Collected data entries:
*** Begin section ***

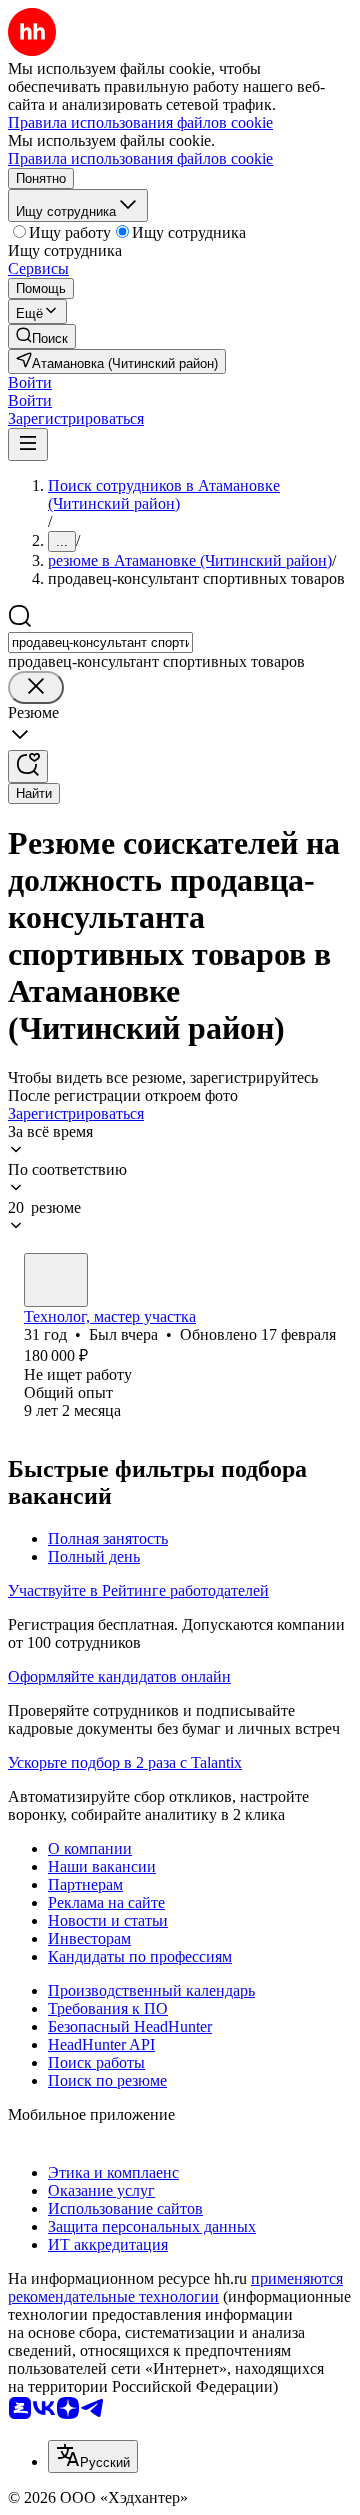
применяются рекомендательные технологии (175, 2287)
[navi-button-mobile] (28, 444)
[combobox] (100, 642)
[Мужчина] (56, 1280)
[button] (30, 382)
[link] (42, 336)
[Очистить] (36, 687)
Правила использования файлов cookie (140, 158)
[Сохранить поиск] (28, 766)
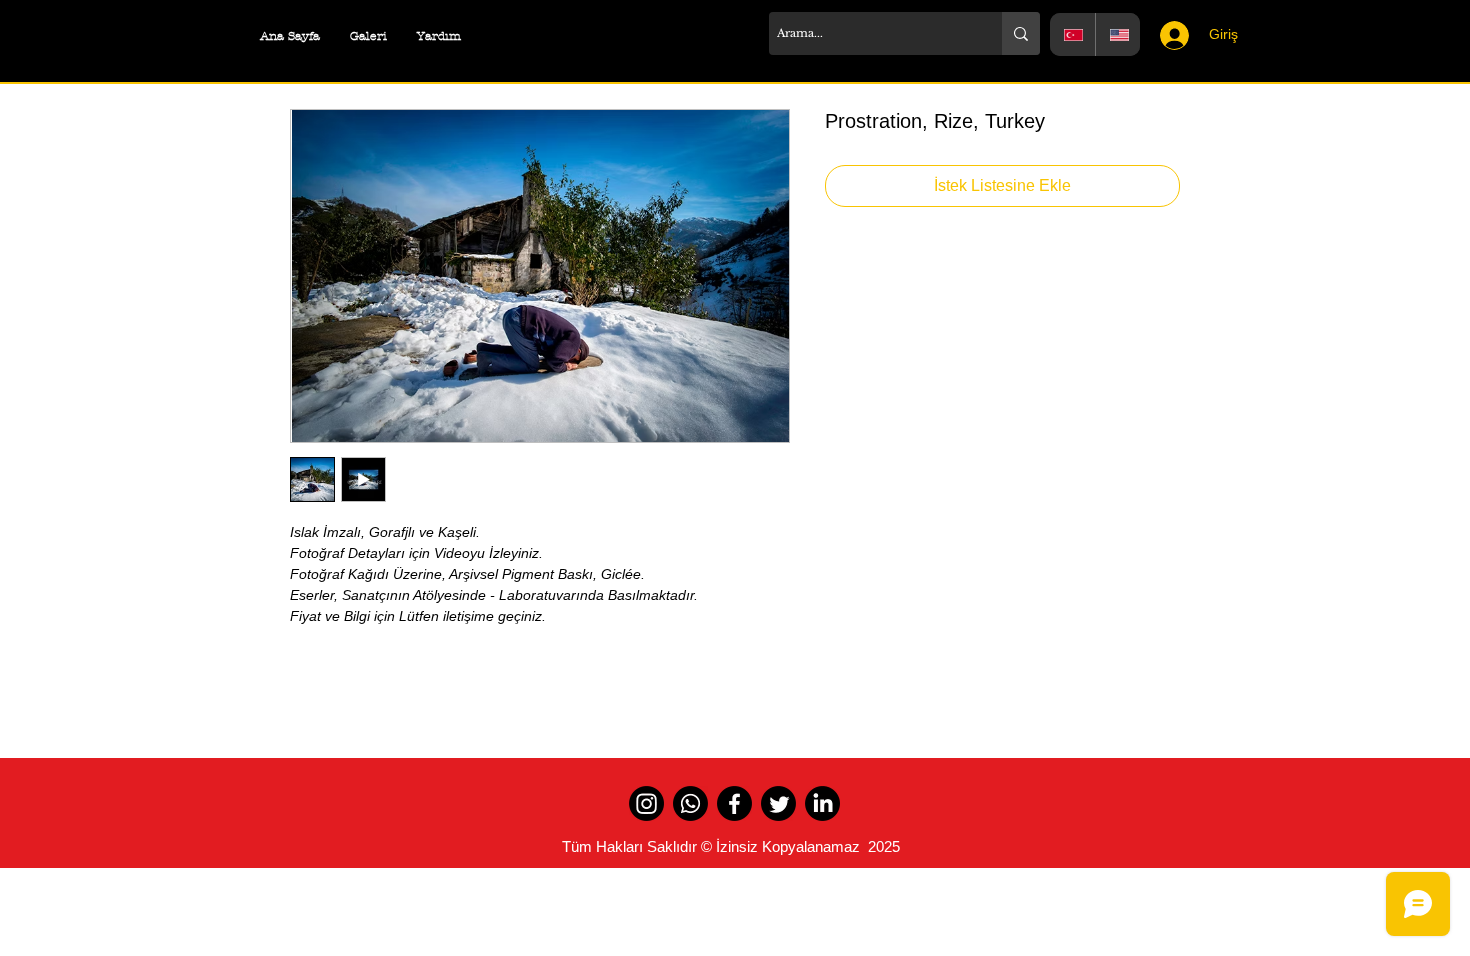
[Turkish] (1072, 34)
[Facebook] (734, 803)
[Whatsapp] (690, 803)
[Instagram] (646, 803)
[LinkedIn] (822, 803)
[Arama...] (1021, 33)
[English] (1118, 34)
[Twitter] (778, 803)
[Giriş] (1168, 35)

*** End section ***

WORK REQUIRED. All of the data, minus its pictures, should be repeated exactly.

REPLY TO THE EXERCISE.
применяются рекомендательные технологии (175, 2287)
[navi-button-mobile] (28, 444)
[combobox] (100, 642)
[Мужчина] (56, 1280)
[button] (30, 382)
[link] (42, 336)
[Очистить] (36, 687)
Правила использования файлов cookie (140, 158)
[Сохранить поиск] (28, 766)
[Turkish] (1072, 34)
[Facebook] (734, 803)
[Whatsapp] (690, 803)
[Instagram] (646, 803)
[LinkedIn] (822, 803)
[Arama...] (1021, 33)
[English] (1118, 34)
[Twitter] (778, 803)
[Giriş] (1168, 35)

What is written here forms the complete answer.